* Begin *

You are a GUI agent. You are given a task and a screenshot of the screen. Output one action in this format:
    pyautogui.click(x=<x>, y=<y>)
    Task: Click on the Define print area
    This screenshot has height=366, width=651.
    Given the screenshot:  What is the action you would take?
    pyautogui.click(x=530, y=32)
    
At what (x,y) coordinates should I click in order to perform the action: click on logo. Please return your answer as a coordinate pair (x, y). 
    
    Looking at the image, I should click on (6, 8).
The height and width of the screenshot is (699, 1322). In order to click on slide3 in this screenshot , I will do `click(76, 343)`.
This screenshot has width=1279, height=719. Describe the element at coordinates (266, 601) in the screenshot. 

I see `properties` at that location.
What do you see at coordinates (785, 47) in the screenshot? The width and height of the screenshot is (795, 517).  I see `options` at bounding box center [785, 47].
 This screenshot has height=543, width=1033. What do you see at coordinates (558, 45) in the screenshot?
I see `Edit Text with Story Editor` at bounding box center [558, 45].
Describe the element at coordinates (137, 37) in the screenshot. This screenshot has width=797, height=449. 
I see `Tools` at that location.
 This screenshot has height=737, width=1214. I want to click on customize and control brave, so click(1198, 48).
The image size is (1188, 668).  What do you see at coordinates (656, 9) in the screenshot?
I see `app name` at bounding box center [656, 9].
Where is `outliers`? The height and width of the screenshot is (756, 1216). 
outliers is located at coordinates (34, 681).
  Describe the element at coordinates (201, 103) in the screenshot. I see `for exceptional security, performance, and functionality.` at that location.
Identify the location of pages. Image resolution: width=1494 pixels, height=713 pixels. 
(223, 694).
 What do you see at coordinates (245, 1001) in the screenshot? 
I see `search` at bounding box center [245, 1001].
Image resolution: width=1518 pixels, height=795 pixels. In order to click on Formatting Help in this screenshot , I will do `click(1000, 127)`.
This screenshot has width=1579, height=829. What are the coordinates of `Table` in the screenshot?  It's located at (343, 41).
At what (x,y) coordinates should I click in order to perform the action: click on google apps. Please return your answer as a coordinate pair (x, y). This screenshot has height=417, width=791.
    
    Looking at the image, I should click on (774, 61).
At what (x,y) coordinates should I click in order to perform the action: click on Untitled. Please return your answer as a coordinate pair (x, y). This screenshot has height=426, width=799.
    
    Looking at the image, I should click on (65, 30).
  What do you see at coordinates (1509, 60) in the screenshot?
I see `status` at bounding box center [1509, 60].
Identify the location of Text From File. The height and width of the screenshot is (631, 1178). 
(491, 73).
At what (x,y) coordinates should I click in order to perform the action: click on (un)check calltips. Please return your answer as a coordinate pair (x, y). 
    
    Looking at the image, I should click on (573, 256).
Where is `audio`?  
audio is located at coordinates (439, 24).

* End *

Write out all the rows above as a numbered list, skipping any blank lines.

## Task answer
1. You are a GUI agent. You are given a task and a screenshot of the screen. Output one action in this format:
2.     pyautogui.click(x=<x>, y=<y>)
3.     Task: Click on the Define print area
4.     This screenshot has height=366, width=651.
5.     Given the screenshot:  What is the action you would take?
6.     pyautogui.click(x=530, y=32)
7. At what (x,y) coordinates should I click in order to perform the action: click on logo. Please return your answer as a coordinate pair (x, y). 
8.     Looking at the image, I should click on (6, 8).
9. The height and width of the screenshot is (699, 1322). In order to click on slide3 in this screenshot , I will do `click(76, 343)`.
10. This screenshot has width=1279, height=719. Describe the element at coordinates (266, 601) in the screenshot. 
11. I see `properties` at that location.
12. What do you see at coordinates (785, 47) in the screenshot? The width and height of the screenshot is (795, 517).  I see `options` at bounding box center [785, 47].
13.  This screenshot has height=543, width=1033. What do you see at coordinates (558, 45) in the screenshot?
14. I see `Edit Text with Story Editor` at bounding box center [558, 45].
15. Describe the element at coordinates (137, 37) in the screenshot. This screenshot has width=797, height=449. 
16. I see `Tools` at that location.
17.  This screenshot has height=737, width=1214. I want to click on customize and control brave, so click(1198, 48).
18. The image size is (1188, 668).  What do you see at coordinates (656, 9) in the screenshot?
19. I see `app name` at bounding box center [656, 9].
20. Where is `outliers`? The height and width of the screenshot is (756, 1216). 
21. outliers is located at coordinates (34, 681).
22.   Describe the element at coordinates (201, 103) in the screenshot. I see `for exceptional security, performance, and functionality.` at that location.
23. Identify the location of pages. Image resolution: width=1494 pixels, height=713 pixels. 
24. (223, 694).
25.  What do you see at coordinates (245, 1001) in the screenshot? 
26. I see `search` at bounding box center [245, 1001].
27. Image resolution: width=1518 pixels, height=795 pixels. In order to click on Formatting Help in this screenshot , I will do `click(1000, 127)`.
28. This screenshot has width=1579, height=829. What are the coordinates of `Table` in the screenshot?  It's located at (343, 41).
29. At what (x,y) coordinates should I click in order to perform the action: click on google apps. Please return your answer as a coordinate pair (x, y). This screenshot has height=417, width=791.
30.     Looking at the image, I should click on (774, 61).
31. At what (x,y) coordinates should I click in order to perform the action: click on Untitled. Please return your answer as a coordinate pair (x, y). This screenshot has height=426, width=799.
32.     Looking at the image, I should click on (65, 30).
33.   What do you see at coordinates (1509, 60) in the screenshot?
34. I see `status` at bounding box center [1509, 60].
35. Identify the location of Text From File. The height and width of the screenshot is (631, 1178). 
36. (491, 73).
37. At what (x,y) coordinates should I click in order to perform the action: click on (un)check calltips. Please return your answer as a coordinate pair (x, y). 
38.     Looking at the image, I should click on (573, 256).
39. Where is `audio`?  
40. audio is located at coordinates (439, 24).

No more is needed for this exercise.